System/Concern | Evaluation | Comment |
---|---|---|
Eyes | Ophthalmologic evaluation | To incl visual acuity & examination for optic atrophy or eye movement abnormalities |
Feeding | Multidisciplinary team evaluation | Attention to nutritional status & feeding |
Musculoskeletal | Physical & occupational therapy | Mobility & self-help skills |
Neurologic | Neurologic evaluation | For dystonia, ataxia, spasticity; incl EEG if question of seizures. |
Miscellaneous/ Other | Developmental assessment | To incl motor, general cognitive, & vocational skills |
Speech & language pathologist | Speech & communication, augmentative devices | |
Consultation w/clinical geneticist &/or genetic counselor |
Treatment of Manifestations
Eyes
Refer those with visual impairment to appropriate community resources.
Feeding
Once swallowing evaluation and nutrition assessments indicate that the individual cannot maintain adequate nutrition and/or avoid the risk of aspiration with oral feeding, gastrostomy tube placement is indicated.
Neurologic
Pharmacologic and surgical interventions are focused on palliation of symptoms.
Dystonia and spasticity can be debilitating. Symptomatic treatments used with varying success include the following:
- Oral trihexyphenidyl, baclofen, tizanidine, benzodiazepines, and/or dantrolene. Of note, while levodopa could potentially provide benefit, it often does not; thus, a trial is reasonable, but should only be continued if there is clear benefit.
- Intramuscular botulinum toxin targeting abnormal co-contraction of selected muscle groups
- Ablative pallidotomy or thalamotomy. Dystonia may return despite this aggressive measure [Justesen et al 1999].
Ataxia. Therapies for cerebellar ataxia can include use of weighted gloves to assist with dysmetria. Note that riluzole, recently recommended for cerebellar ataxia [Ristori et al 2010], has not to the authors' knowledge undergone a therapeutic trial in FAHN.
Seizures. Seizures respond well to traditional management with antiepileptic drugs.
Education of parents regarding common seizure presentations is appropriate.
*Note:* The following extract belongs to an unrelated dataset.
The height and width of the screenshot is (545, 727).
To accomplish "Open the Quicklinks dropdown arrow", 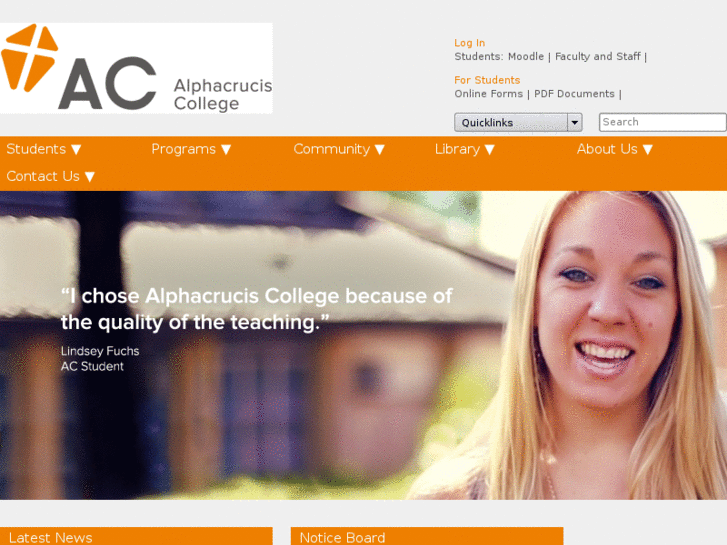I will [x=575, y=122].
For information on non-medical interventions and coping strategies for parents or caregivers of children diagnosed with epilepsy, see Epilepsy & My Child Toolkit.
Motor Dysfunction
Gross motor dysfunction
- Physical therapy is recommended to maximize mobility.
- Consider use of durable medical equipment as needed (e.g., wheelchairs, walkers, bath chairs, orthotics, adaptive strollers).
Communication issues. Consider evaluation for alternative means of communication (e.g., Augmentative and Alternative Communication [AAC]) for individuals who have expressive language difficulties.